No desvelaré nada más del pasaje ni de su conclusión, por supuesto, pero su cercanía me ha llevado a recordar qué fue lo que me inspiró. No fue otra cosa que el descubrimiento –o la repentina consciencia, más bien–, hace ya tanto tiempo y con unos cuantos renglones ya sobre el lomo, que todos aquellos que tenemos la osadía de llamarnos autores somos huérfanos en cierto modo. Si a la osadía le añadimos osadía y media y nos atrevemos a colocar en un mismo saco a un Borges, a un Poe, a un Montaigne, a un Cervantes, un Dante y un Ovidio, y con ellos a cualquiera de estos enanos que seguimos garabateando papeles con milongas y pretendemos imitar a estos gigantes todos acabamos por descender sobre el papel (y nunca mejor dicho) de unos ancestros intelectuales tan remotos como desconocidos. Al igual que ocurre con el resto de las bellas artes clásicas resulta imposible desvelar cualquiera de los orígenes más primigenios de la literatura. ¿Quién fue el primer literato? ¿El primer cuentacuentos? ¿Qué gesta fue la primera en ser considerada digna de ser transmitida al resto del clan?

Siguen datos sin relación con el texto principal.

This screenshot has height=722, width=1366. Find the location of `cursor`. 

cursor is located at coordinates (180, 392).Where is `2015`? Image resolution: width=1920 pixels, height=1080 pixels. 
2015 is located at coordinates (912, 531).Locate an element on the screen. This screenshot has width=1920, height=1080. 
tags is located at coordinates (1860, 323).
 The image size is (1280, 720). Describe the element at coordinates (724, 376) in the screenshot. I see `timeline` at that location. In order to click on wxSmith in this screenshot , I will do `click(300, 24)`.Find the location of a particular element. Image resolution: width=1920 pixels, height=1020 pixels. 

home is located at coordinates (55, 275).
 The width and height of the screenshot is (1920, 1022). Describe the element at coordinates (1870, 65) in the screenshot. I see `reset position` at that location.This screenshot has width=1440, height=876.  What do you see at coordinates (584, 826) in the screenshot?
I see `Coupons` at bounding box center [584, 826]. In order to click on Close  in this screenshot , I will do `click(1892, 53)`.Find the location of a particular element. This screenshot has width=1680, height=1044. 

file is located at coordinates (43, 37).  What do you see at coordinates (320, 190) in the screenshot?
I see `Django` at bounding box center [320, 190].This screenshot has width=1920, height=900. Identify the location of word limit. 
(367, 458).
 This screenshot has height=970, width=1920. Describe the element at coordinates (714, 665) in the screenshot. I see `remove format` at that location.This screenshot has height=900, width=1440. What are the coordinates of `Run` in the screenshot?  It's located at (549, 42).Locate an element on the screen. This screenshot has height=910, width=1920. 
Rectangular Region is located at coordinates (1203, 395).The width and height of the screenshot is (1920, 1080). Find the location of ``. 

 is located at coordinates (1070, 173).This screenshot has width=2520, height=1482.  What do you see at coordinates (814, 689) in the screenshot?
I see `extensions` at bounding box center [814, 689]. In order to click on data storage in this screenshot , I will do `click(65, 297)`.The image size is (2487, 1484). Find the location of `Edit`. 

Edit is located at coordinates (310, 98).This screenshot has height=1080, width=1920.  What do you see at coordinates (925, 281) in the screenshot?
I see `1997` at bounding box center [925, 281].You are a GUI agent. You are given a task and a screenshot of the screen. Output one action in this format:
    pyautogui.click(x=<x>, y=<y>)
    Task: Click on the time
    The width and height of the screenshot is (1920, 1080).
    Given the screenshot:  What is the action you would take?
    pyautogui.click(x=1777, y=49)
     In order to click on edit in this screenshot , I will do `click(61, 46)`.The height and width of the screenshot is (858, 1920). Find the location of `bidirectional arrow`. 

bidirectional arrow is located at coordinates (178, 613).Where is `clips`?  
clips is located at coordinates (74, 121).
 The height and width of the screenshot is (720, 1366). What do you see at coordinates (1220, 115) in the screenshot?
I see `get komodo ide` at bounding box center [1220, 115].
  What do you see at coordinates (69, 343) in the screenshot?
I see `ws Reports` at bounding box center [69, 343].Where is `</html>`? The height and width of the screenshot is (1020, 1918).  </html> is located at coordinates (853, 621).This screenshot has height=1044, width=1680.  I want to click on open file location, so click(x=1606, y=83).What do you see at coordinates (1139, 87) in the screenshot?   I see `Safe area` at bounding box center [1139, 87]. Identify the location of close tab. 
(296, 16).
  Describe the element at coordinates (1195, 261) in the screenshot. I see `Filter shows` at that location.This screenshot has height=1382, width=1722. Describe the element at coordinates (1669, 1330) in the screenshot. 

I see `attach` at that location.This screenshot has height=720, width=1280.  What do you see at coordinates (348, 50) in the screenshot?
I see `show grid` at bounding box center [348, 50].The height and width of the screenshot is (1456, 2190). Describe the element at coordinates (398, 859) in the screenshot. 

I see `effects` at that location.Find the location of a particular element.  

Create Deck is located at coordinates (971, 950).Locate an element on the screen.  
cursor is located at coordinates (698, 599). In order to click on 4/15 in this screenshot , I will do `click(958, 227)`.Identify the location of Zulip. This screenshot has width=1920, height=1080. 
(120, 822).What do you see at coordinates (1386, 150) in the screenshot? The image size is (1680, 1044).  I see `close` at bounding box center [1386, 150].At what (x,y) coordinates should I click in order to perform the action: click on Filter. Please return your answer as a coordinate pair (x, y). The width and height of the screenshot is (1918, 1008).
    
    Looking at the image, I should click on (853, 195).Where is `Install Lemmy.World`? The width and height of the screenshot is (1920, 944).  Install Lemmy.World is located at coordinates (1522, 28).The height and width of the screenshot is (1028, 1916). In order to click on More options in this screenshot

La pulsión humana de contar es aún más vieja que el propio ser humano y que la propia historia, y darle respuestas a quién engendró a quién y a qué en aquellos primeros relatos amén de resultar quimérico barrería de un plumazo cualquier encanto que el asunto pudiera tener.

 

Por ello toda esta reflexión sobre juglares y troveros no está abocada a ningún fin, pero hablando de curiosidades me ha parecido interesante hablar aquí de un reciente homenaje rendido (por imposible que pueda parecer, en nuestra a menudo inculta piel de toro) a aquellos primerísimos «maestros cuentacuentos». Se trata de un proyecto titulado Historias de cueva en cueva, que consiste en la difusión de la narración oral y entre otras cosas en reunir a diversos narradores de toda índole en varias cuevas prehistóricas emblemáticas por todo el mundo (y que muy recientemente ha pasado por la archiconocida Atapuerca) simplemente para reconstruir en ellas lo que sin duda ya ocurrió durante los primeros pasos de la literatura humana: contar historias.

 

¿Qué mejor manera de dar las gracias a nuestros desconocidos padres literarios, a nuestros ancestros culturales, a aquellos remotísimos artistas sin los cuales (que a nadie le quepa duda) jamás un Caín o un Abel se habrían enfrentado, jamás habría habido una Ítaca ni un Grial, jamás un Quijote habría desfecho entuerto alguno en los mares de la Mancha, ni habría habido dos amantes en Verona, un pequeño príncipe en un satélite o la sombra de un ciprés se habría vuelto alargada? «Y no; no hay nada más importante en este mundo. Ni en ningún otro», que diría maese Reynald.